M.C. : Les comportements des notaires, collaborateurs et des clients ont profondément changé ces derniers mois. Certains n’ont qu’une envie, c’est de revenir dans les études pour travailler ou y signer des actes. Et pour d’autres, les avantages acquis avec les outils numériques restent l’option la plus utile ou la plus pratique. Ces approches sont je pense, complémentaires. La visioconférence est-elle utile quand on est distants de quelques centaines de mètres seulement ? A contrario, doit-on attendre des semaines pour signer un acte quand les parties concernées sont séparées par des centaines de kilomètres ? Il faut donc user des deux approches, avec bon sens. C’est ce qui perdurera dans le temps. Si le mode de la visioconférence accélère des procédures il paraît évident de l’utiliser, si ce n’est pas le cas, le présentiel paraît alors justifié.
C’est aussi cette réflexion qui a conclu les échanges que nous avons pu avoir avec les participants du forum TechNot’ sur le télétravail. L’écosystème notarial évoluera vraisemblablement vers un modèle hybride, combinant travail à la maison et en office.
AJ : Des professionnels ont parfois exprimé leur inquiétude quant à l’expansion dans votre activité de l’IA et plus généralement des outils numériques, notamment pour la sécurisation des données. Est-ce un sentiment partagé par beaucoup de vos confrères ?
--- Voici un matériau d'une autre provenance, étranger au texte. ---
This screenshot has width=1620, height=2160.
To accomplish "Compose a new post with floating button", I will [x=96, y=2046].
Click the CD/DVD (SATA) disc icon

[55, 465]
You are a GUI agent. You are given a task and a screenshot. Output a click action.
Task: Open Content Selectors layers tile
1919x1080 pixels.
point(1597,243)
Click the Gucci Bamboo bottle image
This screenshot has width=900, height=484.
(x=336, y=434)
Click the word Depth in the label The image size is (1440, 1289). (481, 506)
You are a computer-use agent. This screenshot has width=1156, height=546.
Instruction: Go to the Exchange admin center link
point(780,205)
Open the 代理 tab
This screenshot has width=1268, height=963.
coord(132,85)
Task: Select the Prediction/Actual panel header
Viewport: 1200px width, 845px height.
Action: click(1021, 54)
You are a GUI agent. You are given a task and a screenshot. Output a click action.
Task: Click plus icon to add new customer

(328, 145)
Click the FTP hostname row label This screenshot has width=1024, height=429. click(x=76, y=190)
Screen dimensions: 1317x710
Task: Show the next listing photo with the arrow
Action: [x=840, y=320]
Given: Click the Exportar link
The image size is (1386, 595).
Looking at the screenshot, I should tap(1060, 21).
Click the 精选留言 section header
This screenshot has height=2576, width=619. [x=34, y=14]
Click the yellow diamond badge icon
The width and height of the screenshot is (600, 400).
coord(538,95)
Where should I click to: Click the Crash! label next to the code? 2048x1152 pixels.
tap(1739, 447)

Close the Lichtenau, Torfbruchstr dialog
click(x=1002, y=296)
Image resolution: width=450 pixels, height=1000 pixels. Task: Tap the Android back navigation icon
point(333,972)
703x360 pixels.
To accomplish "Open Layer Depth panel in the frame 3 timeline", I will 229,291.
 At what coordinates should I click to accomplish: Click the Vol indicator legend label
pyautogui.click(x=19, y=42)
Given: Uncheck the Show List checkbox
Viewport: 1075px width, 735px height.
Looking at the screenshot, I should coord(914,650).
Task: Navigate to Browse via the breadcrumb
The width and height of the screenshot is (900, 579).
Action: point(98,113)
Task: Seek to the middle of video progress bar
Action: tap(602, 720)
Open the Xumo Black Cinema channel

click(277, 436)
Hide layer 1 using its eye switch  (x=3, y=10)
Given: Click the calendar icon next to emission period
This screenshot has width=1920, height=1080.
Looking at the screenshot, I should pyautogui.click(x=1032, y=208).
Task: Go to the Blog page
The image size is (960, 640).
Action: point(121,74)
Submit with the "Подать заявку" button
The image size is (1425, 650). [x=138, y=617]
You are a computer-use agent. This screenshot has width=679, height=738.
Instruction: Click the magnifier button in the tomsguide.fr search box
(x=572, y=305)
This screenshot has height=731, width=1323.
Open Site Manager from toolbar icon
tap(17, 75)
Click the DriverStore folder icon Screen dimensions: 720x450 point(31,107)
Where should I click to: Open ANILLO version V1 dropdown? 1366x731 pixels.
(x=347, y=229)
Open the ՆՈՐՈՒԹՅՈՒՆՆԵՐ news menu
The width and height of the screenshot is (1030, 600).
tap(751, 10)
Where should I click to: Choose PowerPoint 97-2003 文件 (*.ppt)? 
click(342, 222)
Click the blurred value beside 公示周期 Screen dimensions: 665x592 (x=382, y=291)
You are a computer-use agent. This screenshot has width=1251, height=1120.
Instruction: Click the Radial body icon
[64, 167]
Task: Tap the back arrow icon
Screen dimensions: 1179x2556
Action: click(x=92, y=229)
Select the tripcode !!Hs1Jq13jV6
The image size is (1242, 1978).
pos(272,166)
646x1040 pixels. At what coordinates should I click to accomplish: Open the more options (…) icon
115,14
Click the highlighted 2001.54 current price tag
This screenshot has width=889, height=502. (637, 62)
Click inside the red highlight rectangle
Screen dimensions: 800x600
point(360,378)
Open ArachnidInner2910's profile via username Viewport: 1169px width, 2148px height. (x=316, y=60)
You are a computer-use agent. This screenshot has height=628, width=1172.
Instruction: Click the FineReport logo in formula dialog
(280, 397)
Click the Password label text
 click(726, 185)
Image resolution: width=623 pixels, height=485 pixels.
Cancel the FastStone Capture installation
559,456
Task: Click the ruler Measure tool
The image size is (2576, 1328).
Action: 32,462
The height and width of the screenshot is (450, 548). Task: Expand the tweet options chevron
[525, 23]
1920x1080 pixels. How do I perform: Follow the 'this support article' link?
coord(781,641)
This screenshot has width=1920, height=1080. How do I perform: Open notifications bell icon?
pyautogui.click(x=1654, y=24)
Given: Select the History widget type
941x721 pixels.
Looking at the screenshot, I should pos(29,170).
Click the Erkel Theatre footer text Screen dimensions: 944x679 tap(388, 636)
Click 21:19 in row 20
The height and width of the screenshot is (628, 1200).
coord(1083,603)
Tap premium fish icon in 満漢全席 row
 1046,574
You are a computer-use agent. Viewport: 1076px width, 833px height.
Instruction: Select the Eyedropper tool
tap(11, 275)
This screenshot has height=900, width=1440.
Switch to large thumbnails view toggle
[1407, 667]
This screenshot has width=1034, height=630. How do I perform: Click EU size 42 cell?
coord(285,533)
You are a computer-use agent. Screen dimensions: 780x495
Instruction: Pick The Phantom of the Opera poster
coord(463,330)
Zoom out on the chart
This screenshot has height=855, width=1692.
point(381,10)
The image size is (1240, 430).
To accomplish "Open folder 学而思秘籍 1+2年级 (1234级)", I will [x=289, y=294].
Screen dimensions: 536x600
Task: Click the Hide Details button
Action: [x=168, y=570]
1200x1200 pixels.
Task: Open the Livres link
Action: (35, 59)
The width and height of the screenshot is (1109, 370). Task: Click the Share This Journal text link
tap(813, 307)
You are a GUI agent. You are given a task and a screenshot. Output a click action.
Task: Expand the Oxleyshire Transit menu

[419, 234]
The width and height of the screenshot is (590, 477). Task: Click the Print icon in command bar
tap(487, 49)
M.C. : Il est difficile de répondre à cette question, néanmoins les positions de chacun évoluent à ce sujet. À titre personnel, il y a peu encore, les termes de blockchain notariale ou d’intelligence artificielle me semblaient nébuleux. Le temps passant et grâce à ma fonction de premier vice-président de la chambre des notaires de Paris, ou encore du rôle que je peux avoir dans l’organisation du forum TechNot’, j’ai appris à mieux appréhender ces sujets et à saisir tous leurs enjeux. De la même façon, les notaires, à mesure qu’ils exploitent ces nouveaux outils, comprennent mieux les bénéfices qu’ils peuvent en tirer. Les réticences sont moindres aujourd’hui, elles le seront encore bien moins demain.
AJ : L’an dernier, les notaires du Grand Paris ont annoncé le lancement de la blockchain notariale. De quoi s’agit-il ?
M.C. : La blockchain notariale – l’autre grand chantier ouvert grâce au fonds d’innovation – est une source d’innovation et de développement pour l’ensemble des métiers du notariat. Avec la blockchain notariale, nous affirmons le positionnement de la profession en tant que tiers de confiance numérique pour l’enregistrement, la conservation et la restitution des preuves. Les usages sont multiples. À commencer par la création d’un « registre » qui permet la traçabilité des mouvements des actions des sociétés non cotées. La blockchain notariale permet de garantir la non-altération des transactions et l’intégrité de tout document échangé. C’est notamment le cas pour notre service d’échange de fichiers volumineux qui comptabilisent en moyenne 15 000 envois de documents par jour. Son fonctionnement technique s’appuie sur Paris Notaire Services, qui gère l’infrastructure technique, et sur un réseau privé de « notaires mineurs ». Le tout est piloté par l’Autorité de confiance numérique notariale dont sont membres les présidents des cinq chambres des notaires d’Île-de-France. Les cinq présidents ont signé, il y a un an, la politique de confiance de la blockchain notariale pour encadrer les pratiques en son sein. La blockchain notariale est ainsi tout à fait sécurisée.